It is worth noting that this research compared the ANN model’s performance across different metrics, including DA, cDA, and UDI. Although Fig. 8 demonstrates only the simulation result for DA, the other daylight metrics’ simulation results were also included in the same data structure.

3.3. Model training

3.3.1. ANN architecture and parameters tuning

The process of training and testing the ANN model is iterative. It involves tuning the hyperparameters and optimizing the model architecture to achieve better performance on the test set while avoiding overfitting on the training data. In this tuning process, the goals are to tune the model so that it can generalize well to new data and make accurate predictions on different daylight metrics, and to find a reasonable size of the training set for the ANN model while maintaining a high accuracy.

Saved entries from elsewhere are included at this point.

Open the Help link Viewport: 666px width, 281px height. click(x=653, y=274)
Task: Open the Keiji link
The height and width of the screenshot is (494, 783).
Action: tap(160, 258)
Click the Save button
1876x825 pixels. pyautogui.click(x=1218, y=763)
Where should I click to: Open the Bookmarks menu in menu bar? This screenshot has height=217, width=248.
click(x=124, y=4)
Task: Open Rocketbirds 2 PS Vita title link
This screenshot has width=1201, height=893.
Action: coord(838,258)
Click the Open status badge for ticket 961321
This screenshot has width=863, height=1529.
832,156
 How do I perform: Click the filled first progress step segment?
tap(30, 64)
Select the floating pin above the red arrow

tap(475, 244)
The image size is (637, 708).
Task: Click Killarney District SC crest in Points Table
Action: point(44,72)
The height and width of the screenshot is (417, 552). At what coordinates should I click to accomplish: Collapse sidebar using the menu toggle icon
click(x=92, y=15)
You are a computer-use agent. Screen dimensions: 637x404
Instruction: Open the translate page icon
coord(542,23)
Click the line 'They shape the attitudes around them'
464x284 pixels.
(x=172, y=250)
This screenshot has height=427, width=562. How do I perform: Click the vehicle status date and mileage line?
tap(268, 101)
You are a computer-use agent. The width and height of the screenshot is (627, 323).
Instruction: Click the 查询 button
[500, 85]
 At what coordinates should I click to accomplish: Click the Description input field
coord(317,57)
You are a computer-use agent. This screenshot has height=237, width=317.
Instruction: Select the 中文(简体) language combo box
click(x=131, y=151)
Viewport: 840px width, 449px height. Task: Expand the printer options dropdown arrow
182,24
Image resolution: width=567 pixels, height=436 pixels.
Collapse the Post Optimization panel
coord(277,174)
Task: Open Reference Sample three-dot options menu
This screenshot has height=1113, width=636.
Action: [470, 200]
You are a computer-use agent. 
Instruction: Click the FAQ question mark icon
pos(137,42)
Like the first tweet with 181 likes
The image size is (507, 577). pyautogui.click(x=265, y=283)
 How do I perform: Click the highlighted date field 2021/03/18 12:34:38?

Training the ANN model for this research took 8 steps. The first step is data preprocessing, where the data was prepared, which has been presented in the previous section; in some of the cases, no window was generated on any of the 4 walls, and those cases were removed. The second step is splitting the data, where the dataset was divided into a training set and a test set. The training set was used to train the ANN model, while the test set was used to evaluate the ANN model’s performance on unseen data; in this project, the train/test ratio was set as 10 to 1. As the size of the training set varies, the size of the testing set changes accordingly. The third step is model initialization; in this step, the ANN model from scikit-learn [21] was chosen to be trained, and to make the predictions. The fourth step is model compilation, where the default optimizer from scikit-learn was used to determined how the model is updated based on the calculated gradients; the square error was chosen as the loss function and the R-squared value was used as evaluation metric which provides a performance measure during training. The fifth step was mode training, where the training data, which can be seen in Figs. 7 and 8, was fed into the ANN model; the data helps the model learn the relationships between the input variables (X) and the target variables (Y). The sixth step is performance evaluation; after training, the model was evaluated using the test set to assess its accuracy and generalization capability on unseen data. The seventh step is hyperparameter tuning, where the hyperparameters of the model were adjusted to improve the model’s performance; as Fig. 9 demonstrates, the learning rate was set to 0.005, the number of layers was set to 3, and the number of neurons was set to 300 for each layer. The eighth and final step is prediction on unseen data; after the ANN model was trained and tuned, it was used to make predictions on completely new and unseen data, which can be seen in the following section.

Figure 9

Process of training the ANN model.

Fig. 9. Process of training the ANN model.

4. Results

4.1. Accuracy and efficiency

To evaluate and compare the performance of the ANN model across distinct daylight metrics and varying dataset sizes, Fig. 10 was generated to visually represent the outcomes. The ANN model was applied to predict diverse categories of daylight metrics, encompassing DA, cDA, and UDI. Figure 10 distinctly illustrates that both DA and cDA exhibit high accuracy levels, with cDA displaying particularly high performance; when the dataset size approximates 1700 samples, the cDA predictions achieve a notably high R-squared value of 0.95, highlighting the model’s exceptional predictive abilities. Although the R-squared value for UDI is not as high, the model still manages to reach an R-squared value of 0.9 when the dataset size is around 4000 samples.

Figure 10

ANN prediction accuracy among different daylight metrics.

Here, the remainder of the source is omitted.